A lot of my own funny stories, by the way, have taken place at breakfast. But they weren’t funny to me at the time, AT ALL, because breakfast for me was VERY IMPORTANT.
I have a lot of digestive issues, but at some point I realized I could make most days at least an okay day by sitting quietly over a long breakfast with a lot of coffee. That seemed to give my intestines the chance to do something right for a change. I would prepare for my breakfast routine with all the solemnity of a religious ritual, setting out my computer, my cereal, my enormous coffee mug, my water in a little semicircle at the table, and then I would sit stonily and ignore anyone who entered the room or attempted to speak to me.
“Could you please just pretend I don’t exist?,” I’d politely request. If my phone rang, I ignored it. Someone at the door? They could come back later. And woe betide any who persisted in trying to get my attention during my routine! If pestered, I would fly up in a rage and shout, “Leave me alone! I NEED TO RELAX.”

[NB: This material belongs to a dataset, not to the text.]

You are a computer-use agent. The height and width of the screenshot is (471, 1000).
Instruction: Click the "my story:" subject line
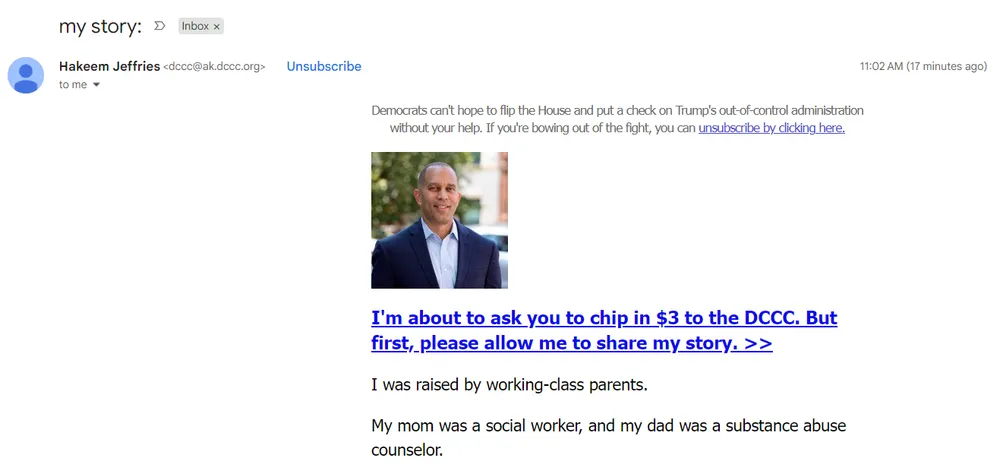pos(100,27)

Looking back now, this was at times such an absurd imposition on other people (if visiting home, I’d try to find a spot in the house where no one else was sitting; if someone joined me, I would purse my lips and flee–in several trips, of course, to bring all of my necessaries) that I can’t help but laugh. However, it got me through some tough times, so although I no longer need it, I fondly remember (and chuckle about) my old daily “ritual.”
And woe betide anyone who tried to take a cup from your pot of coffee! 😉
HA! You’re right. How could I forget to mention that?
Molly – Thank you for having me here on “based on a sprue story”. I have always enjoyed reading your blog posts and you did an excellent job on the interview. A post on my blog introducing you and your blog is up as well. I love your funny story. I know all too well the need for time alone.
This was a very interesting interview! I loved the story of the stop by the side of the road. There does seem to be a lot of similarities between celiac disease and multiple chemical sensitivity, especially in the frustrations involved in handling strangers’ perceptions and the limitations it places on your social life.
Laurie – Thank you for stopping by and leaving a comment. Molly and I both appreciate it.
Hi Kathryn (and Molly),
Thank you so much for bravely sharing your story. I am not familiar with multiple chemical sensitivity and I look forward to checking out your blog and book. When I developed my sulfite allergy as an adult last year, 2 and a half years after my Celiac diagnosis, I met many women online who have similar symptoms to you on the sulfite forums. Did you have mast cell issues ruled out? MCAS ended up being the root cause of my issues with sulfites.
I will definitely share your book with others, I have people write to me all of the time whose symptoms do not fit into a neat little box.
All of the best to you!
Thank you Jess. I do also have a sulfite sensitivity. Mold set me on the path of MCS. I appreciate you sharing my story and book information. Unfortunately, none of us fit into a neat little box. Wouldn’t life be easier if we did?
If you haven’t entered the rafflecopter to win one of three signed copies, don’t forget to do so.
Thank you so much sharing my MCS sister– Kathryn’s story— which makes even more people aware that there are hundreds of thosusands of us who suffer from MCS– & everyone should stop the use of toxic killing chemicals— as every person on earth is effected by those toxic chemicals IF– they know it or not!!!!
Thank YOU for stopping by to comment. It’s so tough trying to navigate through all of the modern “amenities” and technologies we have and figure out which are actually beneficial. Maybe the “slow food” movement and other such things will eventually result in decreased reliance on chemicals.
GAHHH I have a list of things I want to blog about and I KNOW I wrote down a fictional character that could TOTALLY be the MCS mascot and I CANNOT REMEMBER. IT’S GOING TO DRIVE ME CRAZY. But I’ll blog about it…..someday….. since I’m pretty sure I’ll have forgotten by the time I get home to my list.